Muv-Luv Alternative ~鋼鉄の孤狼~ 作:北洋
第4部から本作の「残酷な描写」比率は3倍(当社比?)に跳ね上がりますので、グロイのが苦手な方はご注意ください。
可能な限り1週間に1-2回の更新を目途に頑張っていこうとおもいますので、良ければお付き合いください。
第4部 プロローグ 夢
【???】
夢を見ていた。
この夢を見るのは何度目だろう……?
なぜ、同じ夢を自分は見るのだろう?
夢は刹那的なものだ。
寝ている間だけしか見れない、起きてしまえば忘れてしまう。
次に夢で見た時は一度みた夢だなんて、普通は認識できない。
でも自分は違った……。
1度目は2週間近く前。
自分のオリジナルの世界へと転移する前に見た ── なんというか、良いとは言えず、その上、見てしまう意味が説明できない夢。

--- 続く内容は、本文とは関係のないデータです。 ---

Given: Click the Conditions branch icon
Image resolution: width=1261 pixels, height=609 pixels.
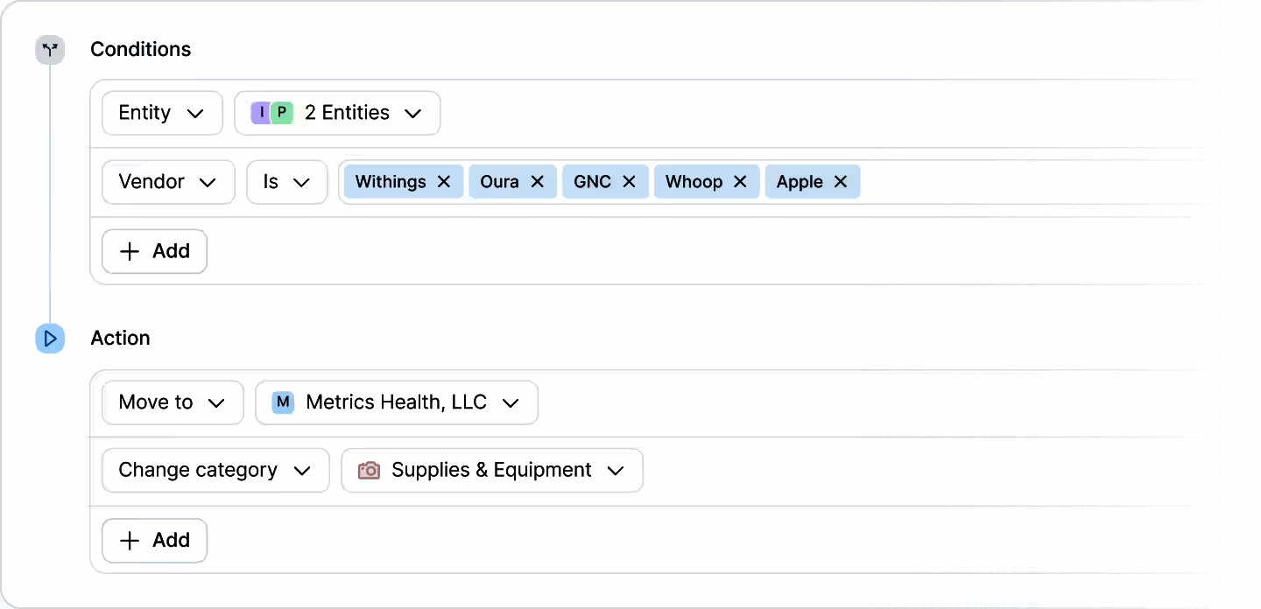Looking at the screenshot, I should 50,50.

とは言え、夢に意味を求めること自体が間違っているのかもしれない。
けれども ── 意味が無いのだとしても、彼はその夢を忘れることができなかった ──……
(そうだ、何故見る……?)
……── 夢の中で、彼は瓦礫の山を掘り起こしていた。
燃えている。市街にあるビル群が、馬鹿のように崩れ、ガスを供給している配管から火の手が上がっている。
そんな中彼は、重機など使わず、自分の腕2本で頭大のコンクリートの塊を力任せに退けていく。
それを掘る、と言っていいのだろうか?
退ける。
退ける。
退ける。
兎に角、彼は我武者羅積み重なったコンクリートを退け続けた。
退ける。
退ける。
退け続ける ── 変わり果てた見慣れた街の中で、彼は
そう、退け続ける。
退ける。
退ける。
退ける。
退け ──……
── 長い時間の末。
彼は見つける。
そして叫ぶ。
「うおおおぉおおおおおおおおおおおおぉぉぉぉぉぉ ─────── 」
彼は手を伸ばした。
彼女の手を掴むために。
彼は彼女の手を掴めたのか?
それは誰にも分からない ──……
【西暦2001年 12月9日(日) 4時12分 横浜基地 キョウスケ自室】
……── キョウスケ・ナンブは、横浜基地で割り振られた自室のベッドで目を覚ました。
ぼったりと全身に汗をかいている。嫌な汗だ。キョウスケは自分が寝汗をかき、目覚めた理由におおよその検討がついていた。
夢を見たばかりだったから。
「……また、あの夢か」
夢は目覚めてしまえば、すぐに内容を忘れてしまうものだ。
だからこその夢なのだが、キョウスケの場合は内容をしっかりと覚えていた。
夢の中で、キョウスケが瓦礫を掘り起し何かを探している。
そして何かを発見して絶叫 ── 12・5クーデター事件が終わってからというもの、毎晩のようにこの夢をキョウスケは見ていた。
常人なら、ただの夢だから気にするな、でいいのだが、キョウスケの場合は少し事情が違う。
夕呼曰く、キョウスケ・ナンブの因子の集合体であるキョウスケが見る夢は、彼を構成する
夢の中で絶叫している自分に何があったのか? この問題は他人に聞いても解決できないし、自力では解決の糸口の1つすら見つけられない現状が続いていた。
もっとも、夢の内容がキョウスケの生きる現実に、左程影響をもたらすこともない。
気にしないのが一番ではあったのだが、
「……目が冴えてしまったな。風にでも当たってくるか」
キョウスケはベッドから出ると愛用の赤いジャケットを手に部屋を出た。
訓練兵用の校舎の屋上 ── あそこなら、星も見えるし風にも当たれるだろう。